A beginner’s guide to reddit

If you’re working in PR and marketing, you’ve probably heard about reddit, or “the front page of the internet.” (In case you missed it, reddit recently announced $200 million in funding to totally overhaul the look and feel of the site.)

We’re here to give you the rundown on how your organization can use the social network to increase influencer engagement and establish a greater brand presence – in front of the right audience. 

Speaking a bit more technically, reddit is a social news aggregation, web content rating and discussion website. While the front page (also known as “r/all” to reddit users) focuses on the top 25 trending posts throughout the site (which is typically an equal mix of trending news, GIFs or other images, and what I’d call “very opinionated discussions”), the heart of reddit lies in its subreddits. As we’re seeing with a lot of social media today, reddit is all about communities. Subreddits are individual Reddit communities that focus on different topics – covering anything and everything, from gaming to world news, and cybersecurity to cute posts about puppies.

Here’s a fun fact for you: Some examples of subreddits commonly found on the front page include: r/aww, r/funny, r/science, r/nottheonion, r/gaming, r/pics, r/WorldNews, and a personal favorite, r/ShowerThoughts.

How does reddit work?

Who decides which posts make their way to the front page – and which posts are a total flop?


When posting content on reddit, it’s all about the upvotes. Think of it this way; an upvote is essentially equal to “liking” something on Facebook, Twitter or LinkedIn. The more upvotes a post gets, the greater the visibility – and even better – the higher the subreddit ranking. Unlike our favorite social media sites, however, reddit also has a downvote option (talk about a hit to the ego).

Users shouldn’t be too focused on rank placement, though. There isn’t much return on making it to the front page. (While it takes about four to six hours to get to the front page, once there, posts don’t last very long; the average post only survives there two to three hours). However, the real return comes from the engagements the posts receives.

Who are redditors?

There are three types of reddit users. The first is the lurker, who primarily uses the site to get news and stay up to date with the latest. Lurkers aren’t here for the community aspect of reddit – so definitely don’t expect them to post or upvote often.

The second is the redditor – which is where most users fall on the spectrum. Consider it the average user, if you will. These people follow a few subreddits rather closely and are constantly refreshing the front page. They’re known to give out upvotes and down votes, and share this content via their other forms of social media.

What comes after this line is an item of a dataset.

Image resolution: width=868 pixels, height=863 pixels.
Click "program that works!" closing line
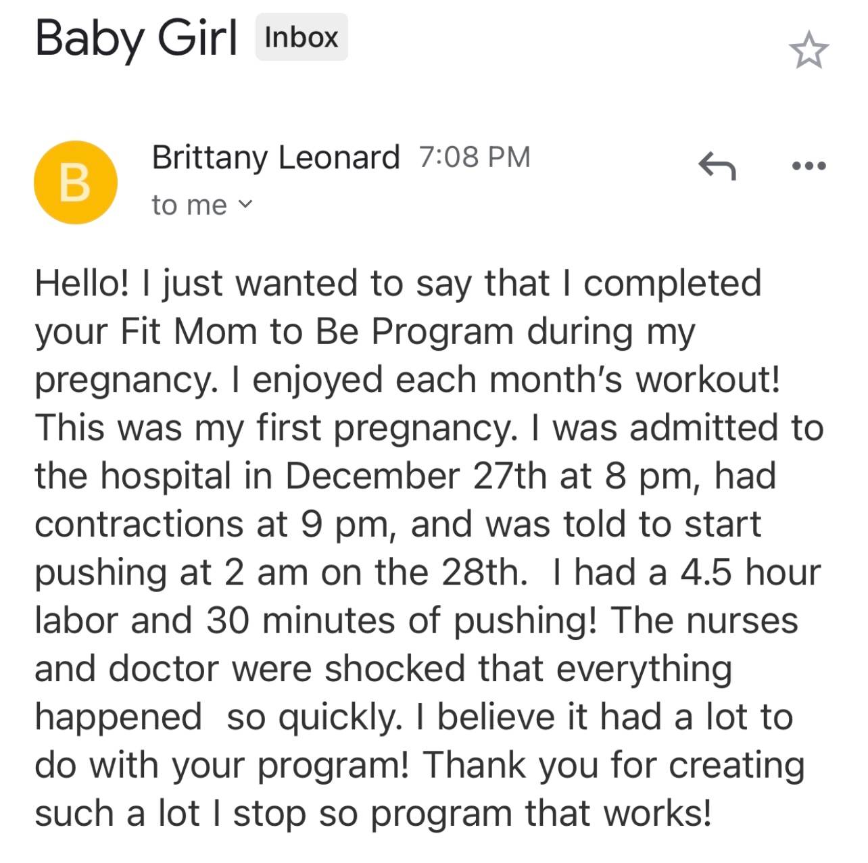[x=541, y=814]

The last is the power user. They live for reddit and can probably list more subreddits than I can breeds of dogs (which is pretty impressive, because I love dogs). They’re constantly upvoting and downvoting, and sticking by their responses. Sometimes it’s a fight to the death to get the last word.

As PR and marketing folks, we’re most concerned with the redditors and power users. The power users especially will be a brand’s champions (or their biggest headache), so it’s important to keep an eye on what they’re saying about a client’s industry, company, product, etc. at all times.

How should a brand leverage reddit? 

The biggest mistake a brand can make when using reddit is pushing its product or company way too hard. The reddit world does not like to be sold to (and that may even be an understatement). Users can smell inauthenticity a mile away and will call you out. Just take a look at this article from Search Engine Journal. 

Here are a few simple steps to get started:

  1. Find the right subreddits and topics. There are plenty of options out there for tech companies working in the data center, MarTech or clean tech spaces. Some of Metis’ favorites include: r/cloud, r/netsec, r/CRM and r/renewableenergy. 
  1. Crawl before you walk. Brands should start their reddit journeys by commenting on posts before going out and creating their own. It’s important to get to know the community to determine how serious (or not serious) members can be. After all, shoving irrelevant content onto the subreddit won’t make a good first impression.
  1. Don’t expect results overnight. Especially in terms of B2B companies, Reddit works when team members regularly contribute knowledge and then try to get leads through private conversations.